## EXERCISE INSTRUCTIONS
Only the number is wanted: tally the lines below that contain the word "click".

## STORED DATA
++++++++
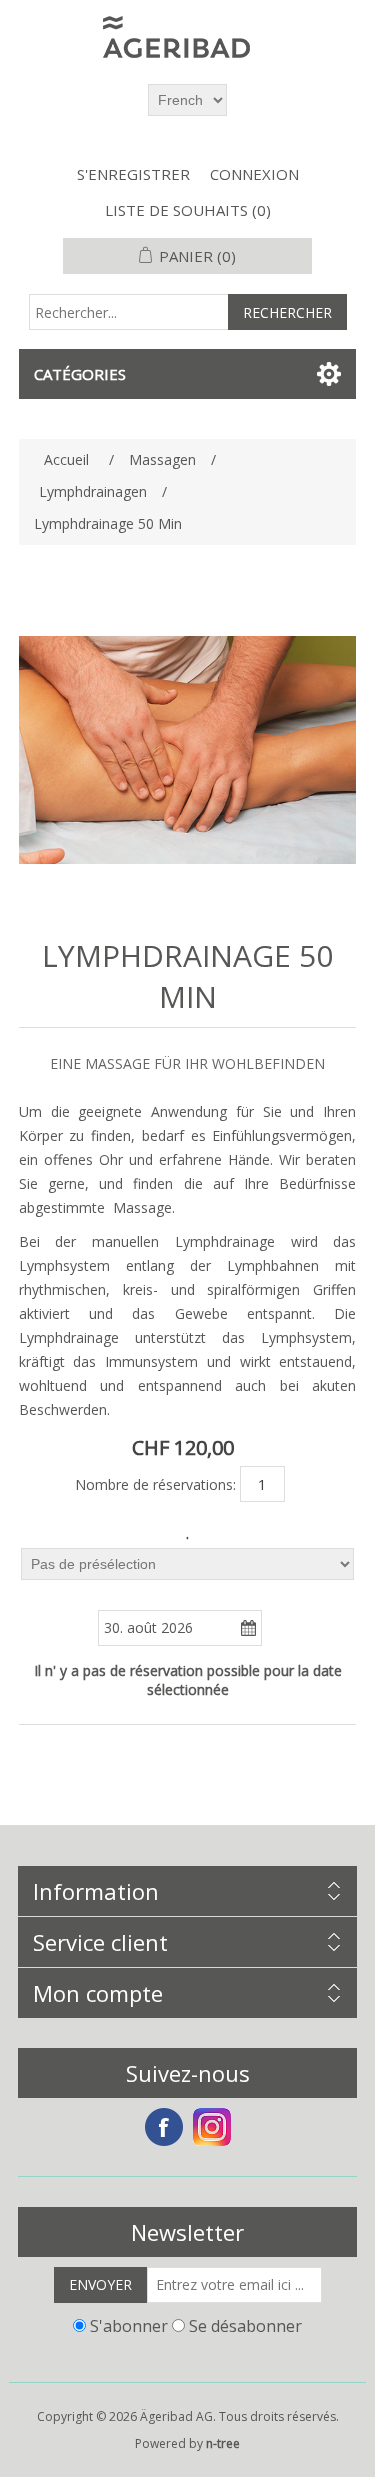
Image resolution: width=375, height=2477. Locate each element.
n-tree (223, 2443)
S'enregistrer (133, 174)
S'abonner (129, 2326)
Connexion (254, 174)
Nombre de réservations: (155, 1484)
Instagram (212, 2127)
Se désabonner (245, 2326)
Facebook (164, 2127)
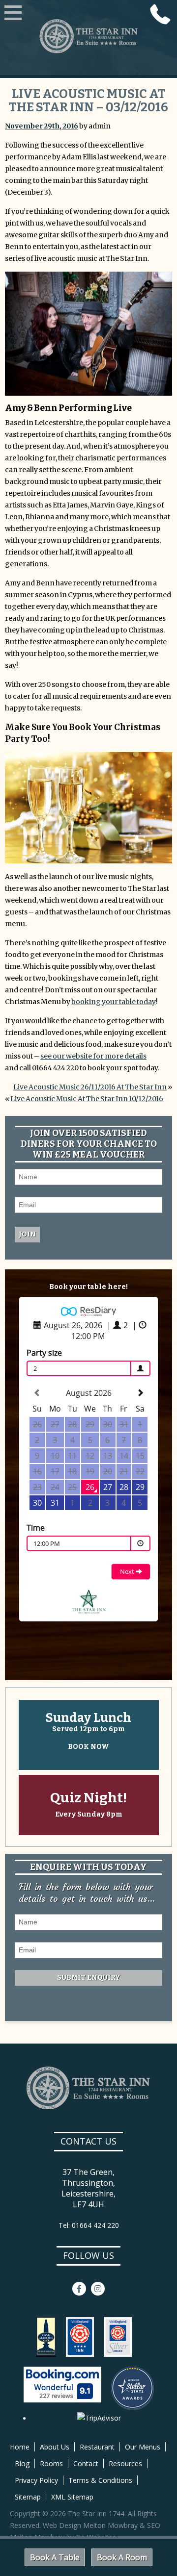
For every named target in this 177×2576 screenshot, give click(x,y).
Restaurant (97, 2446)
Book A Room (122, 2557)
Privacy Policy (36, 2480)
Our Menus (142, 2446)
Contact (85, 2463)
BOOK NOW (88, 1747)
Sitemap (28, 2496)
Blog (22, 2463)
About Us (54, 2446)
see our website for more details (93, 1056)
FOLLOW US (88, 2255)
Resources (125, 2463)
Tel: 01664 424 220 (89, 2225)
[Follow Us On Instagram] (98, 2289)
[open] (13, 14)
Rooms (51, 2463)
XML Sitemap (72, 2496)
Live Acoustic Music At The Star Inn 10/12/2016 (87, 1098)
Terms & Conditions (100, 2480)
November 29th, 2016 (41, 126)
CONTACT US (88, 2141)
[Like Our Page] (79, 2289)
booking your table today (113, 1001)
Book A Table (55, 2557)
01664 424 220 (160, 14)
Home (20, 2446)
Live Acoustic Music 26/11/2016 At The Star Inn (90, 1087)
++++++++
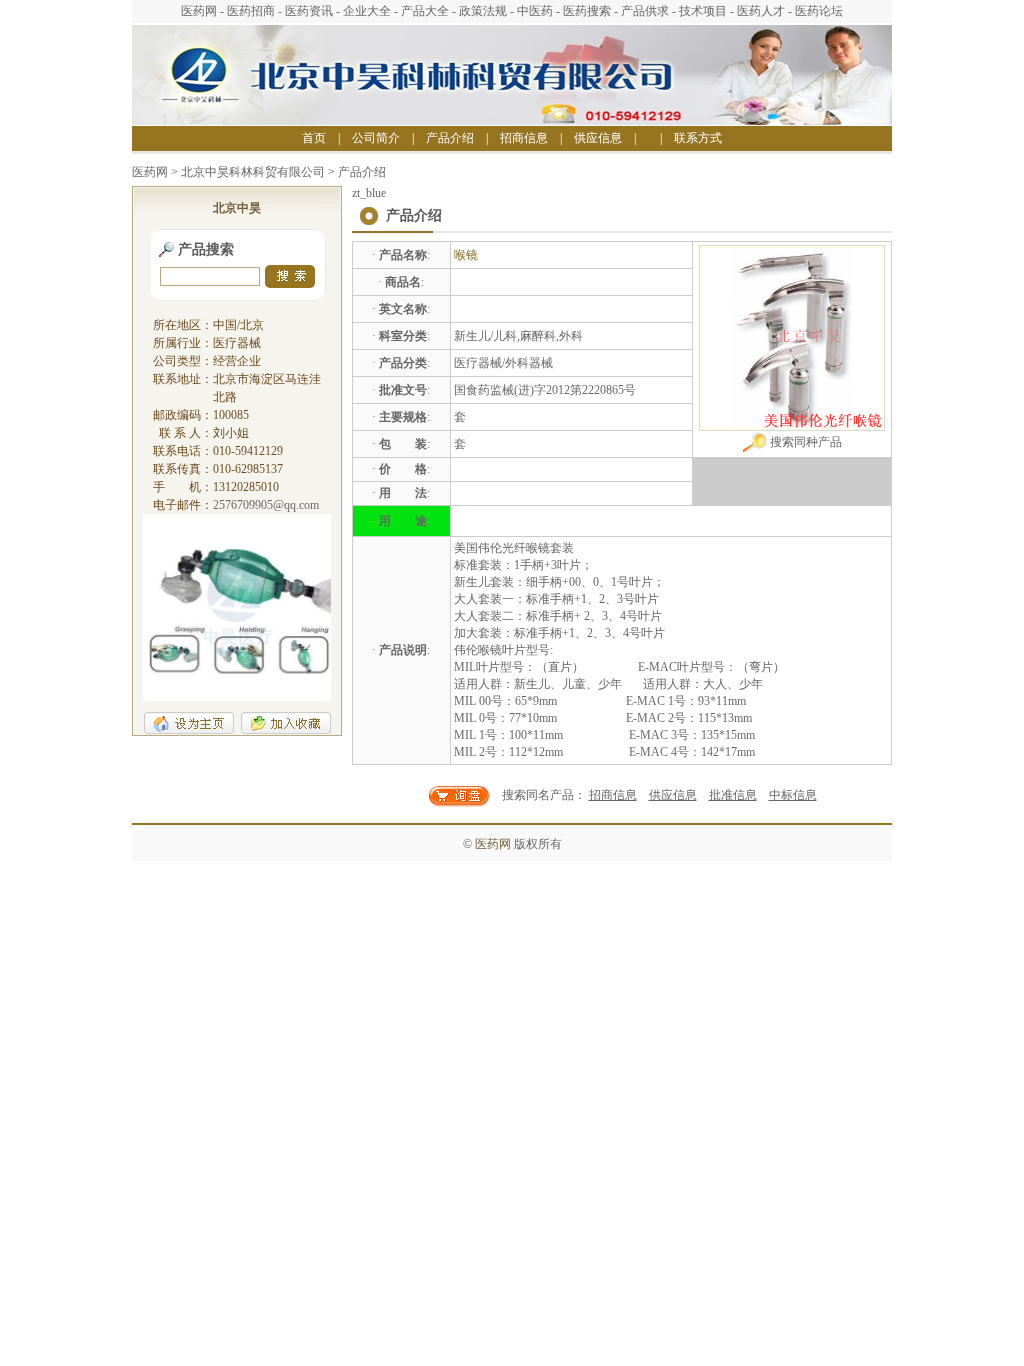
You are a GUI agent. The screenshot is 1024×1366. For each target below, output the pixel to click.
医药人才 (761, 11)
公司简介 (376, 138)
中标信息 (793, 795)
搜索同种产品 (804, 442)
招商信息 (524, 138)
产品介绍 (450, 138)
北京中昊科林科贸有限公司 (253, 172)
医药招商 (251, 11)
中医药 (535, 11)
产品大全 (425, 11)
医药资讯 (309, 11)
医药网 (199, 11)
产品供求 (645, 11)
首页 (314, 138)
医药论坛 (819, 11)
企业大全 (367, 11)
++++++++
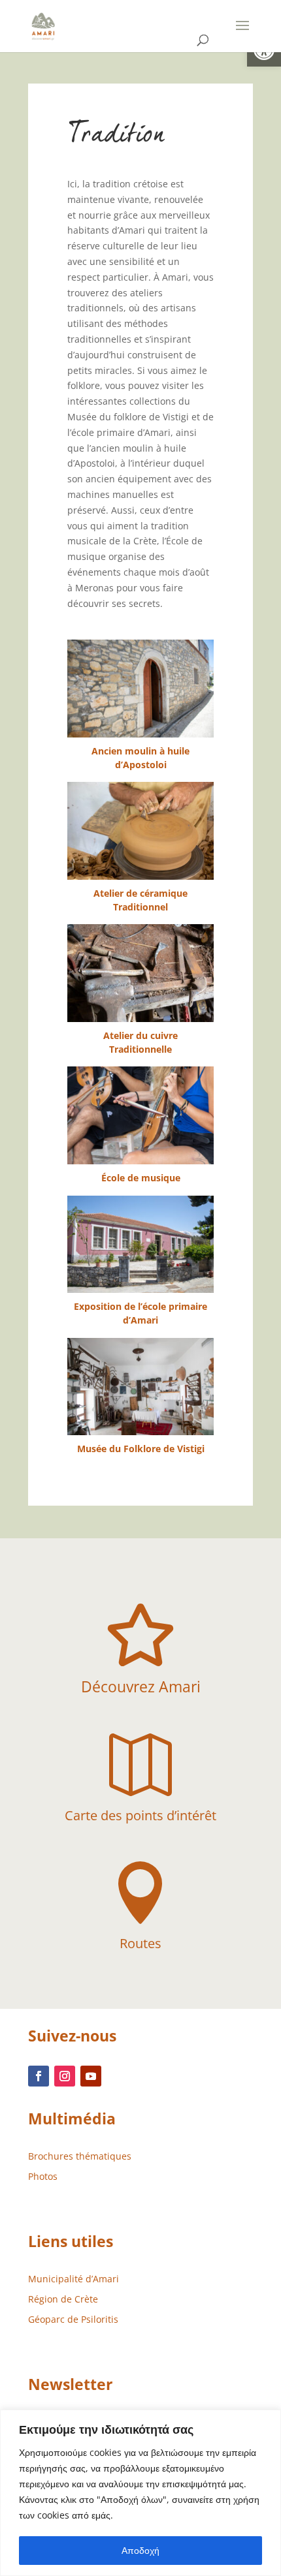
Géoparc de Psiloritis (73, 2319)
++++++++
## COMPLETED TASK
2